PROCESS FOR SELECTIVE REFINING OF THE DI-HYDROL POLYMER BY TEMPERATURE AND PRESSURE CONDITIONS BELOW THE CRITICAL POINT OF WATER

Description

1. Problem identification

The permanent and daily conversion of drinkable water into contaminated water is significantly greater than the existing refining capacity of industrial and natural water treatment systems to convert it back for re-use. The consequences are a daily accumulation of irreversibly polluted water and also a permanent loss of usable water.

2. Problem solution in the state of the art

The current state of available technology proposes to solve the problem

referred to above in paragraph 1 by means of a large number of technical

solutions, involving a variety of procedures and processes. These

procedures have in common their inability to totally eliminate pollutants from

the effluents, only achieving a reduction of such pollutants. The continuous

drainage of these effluents into rivers, lakes or oceans causes an

accumulation of residual pollutants and thus does not solve the problem

referred to above in paragraph 1.

The biological or chemical oxidation of organic materials can be obtained by

the use of oxidation reagents. The use of these reagents is not very

advantageous as they are costly and can themselves produce pollutant

RECORD COPY byproducts, which, in turn, require appropriate treatment.
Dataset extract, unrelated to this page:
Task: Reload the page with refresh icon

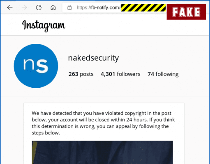Action: click(39, 7)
The aforementioned biological processes executed below the critical

temperature of water, although commonly used, are not efficient enough and

cannot achieve complete oxidation, as well as developing undesirable

byproducts. Moreover, biological agents cannot be used to oxidize organic

products that are toxic or difficult to oxidize.

The wet air oxidation process, executed at temperatures below the critical

temperature of water, which has been used to oxidize many organic

products, has not, however, been able to achieve complete oxidation and

produces byproducts that are detrimental to the oxidation process.
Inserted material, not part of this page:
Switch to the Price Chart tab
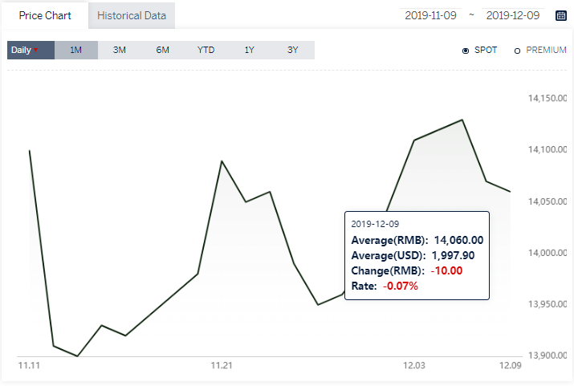[45, 16]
The various solutions for eliminating organic materials, namely, the known

techniques based on the use of water in supercritical conditions, are

generally solutions used in batch form (discontinuous process) using

temperatures above 647 K and pressures above 221x10⁵ Pa. The negative

consequences from these high pressure and temperature conditions are the

high cost of equipment, the high cost of the process and the risk of

corrosion. Additionally, these solutions do not adapt well to the objective of

regaining reusable water.

The known hydrothermal processes, such as supercritical water oxidation,

are used to fully oxidize the organic compounds. The critical temperature

and pressure of water which are, respectively, 647 K and 220.4x10⁵ Pa, may

substantially oxidize all of the organic matter in the reaction, releasing water, C0₂, N₂ and inorganic byproducts, such as metals and salts.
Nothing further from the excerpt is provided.